US’ resuming talks with the island of Taiwan severely disturbs cross-Straits stability: experts
Published: Jun 30, 2021 08:38 PM
Taiwan Photo: Unsplash

Taiwan Photo: Unsplash

After a five-year hiatus, the island of Taiwan had the video meeting with the US for the Trade Investment Framework Talks (TIFA) on Wednesday, which have been criticized by experts and residents of the island as a platform to bow to the US’ endless demands at the cost of the people in Taiwan and may further disturb the cross-Straits stability.  

Yang Jen-Ni, deputy trade representative of the “Office of Trade Negotiations” of the “Executive Yuan,” led the talks with Terrence J. McCartin from the Office of the United States Trade Representative (USTR) on Wednesday, and Taiwan media said the Democratic Progressive Party (DPP) authority talked on issues of simplifying the process for vaccine imports.
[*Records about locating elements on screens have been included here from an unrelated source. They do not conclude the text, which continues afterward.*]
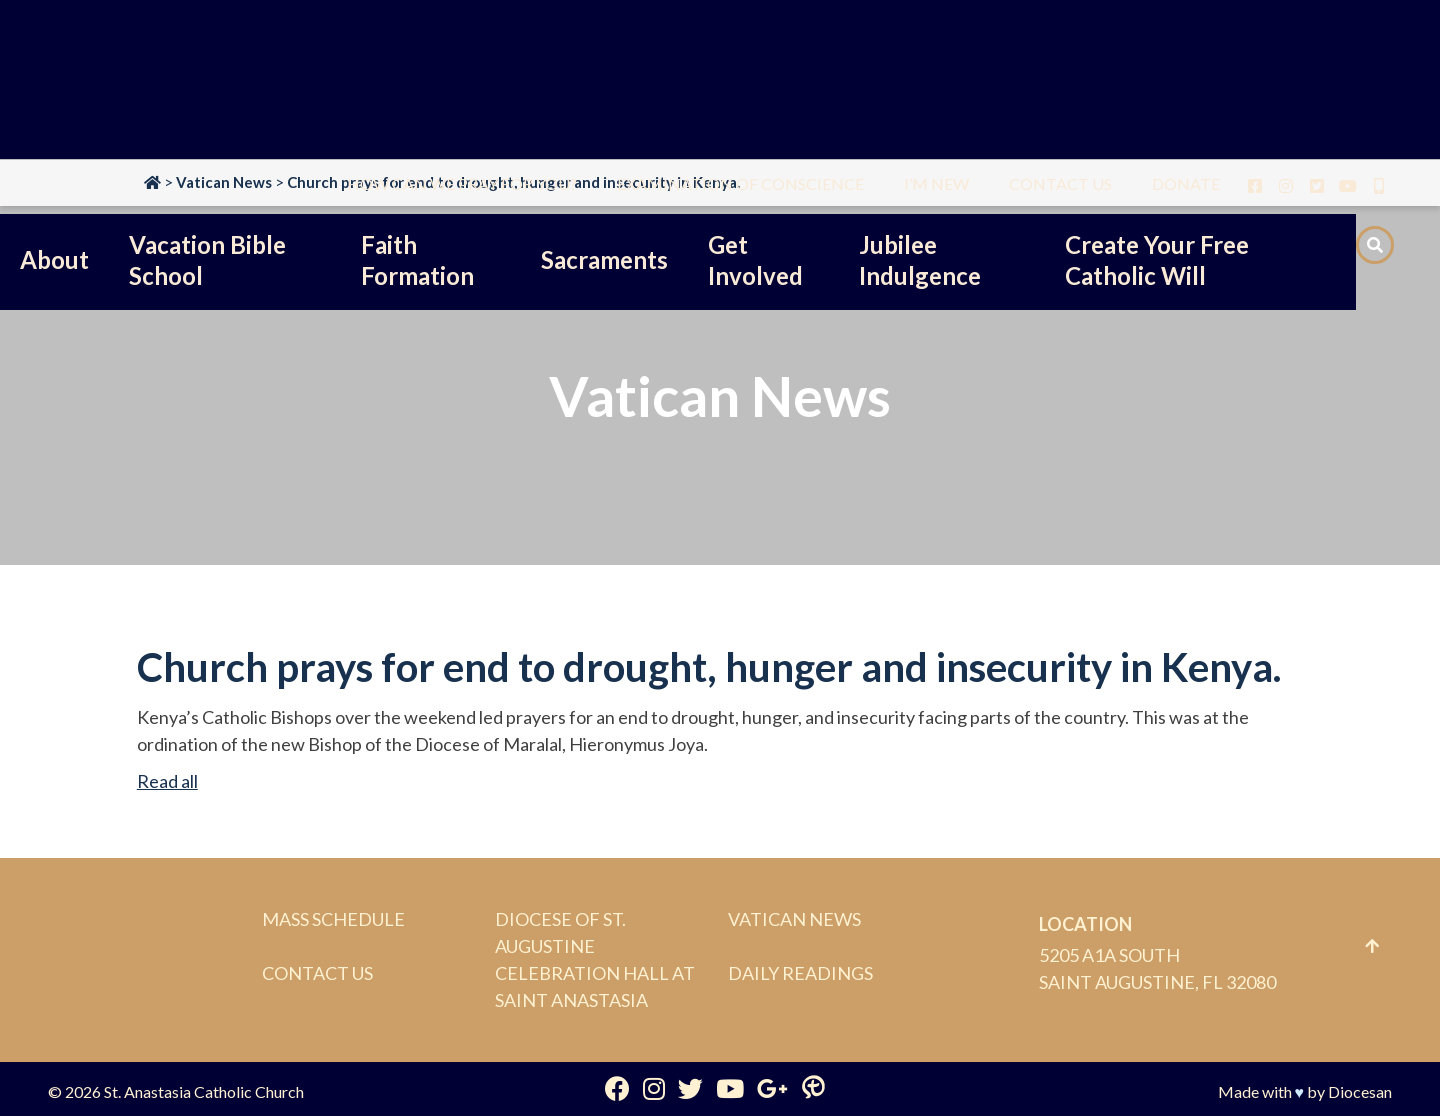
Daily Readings (800, 973)
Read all (167, 781)
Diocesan (1360, 1091)
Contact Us (317, 973)
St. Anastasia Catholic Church (204, 1091)
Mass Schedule (333, 919)
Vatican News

The US and the island of Taiwan signed TIFA in 1994 but to signal displeasure with Taiwan’s ban on imports of US pork and beef due to their containment of ractopamine, USTR suspended TIFA talks and after Taiwan conceded, the talks resumed from 2013 to 2016. It was suspended again in 2017. 

The DPP authority hoped to normalize its economic ties with the US via TIFA but except for imported pork and beef imports, it has received nothing from the talks, Professor Shao Zonghai, former head of the Chinese Culture University College of Social Sciences, told the Global Times. 

Before the talks with the island of Taiwan, the US stated its new requirements – pushing it to lower tariffs on distilled spirits, large motorcycles, and soda ash, and create a more level playing field in the pharmaceutical and medical device sectors. The US also urged Taiwan to more effectively combat copyright infringement, according to a release from the US Council on Foreign Relations on June 14. 

Different from the DPP and Tsai Ing-wen’s boasting of TIFA as “important progress for Taiwan-US economic” ties, the talks have become a platform for DPP to agree with any requirement the US has made at the cost of the health of the residents in Taiwan, experts said. 

Xin Qiang, a deputy director of the Center for US Studies at Fudan University in Shanghai, told the Global Times on Wednesday that the US could use TIFA to press the DPP to make concessions in terms of agricultural imports, especially ractopamine-enhanced pork. 
As for the DPP authority, which is facing pressure of an epidemic fiasco and public discontent with vaccine shortage, the expert said the so-called TIFA restart would be used as a tool to hedge domestic criticism, and might be helpful in getting more vaccines from the US. 
Released on Monday, a poll on Taiwan’s regional leader Tsai Ing-wen’s performance shows that 49.1 percent of the respondents are discontented with her, marking the first time since November 2019 that public dissatisfaction with Tsai has been higher than satisfaction.  
The TIFA talks are also a way for the DPP to show loyalty to the US, which could be used as an excuse when concessions to the US are made in the future, Xin said. 

The simplified vaccine import process is more like a tactic for the DPP authority to appease residents in Taiwan furious about the shortage of vaccines amid the new wave of epidemic, as well as the increasing deaths for people receiving AstraZeneca vaccines donated by Japan, Shao said. 

178 Taiwan residents have died from adverse reactions since the inoculation campaign rollout in Taiwan on June 15. The island of 23 million people now has a first dose vaccination rate of 7 percent.  

Observers are not optimistic about the prospects for the resumption of TIFA talks, given the failure in the past.  
If TIFA is signed, it will be similar to a Free Trade Agreement (FTA), which is a serious violation of the one-China principle, Xin said.

Shao warned that any move that signals “Taiwan independence” will end up with the Chinese mainland’s quick and assertive military actions to reunify the island.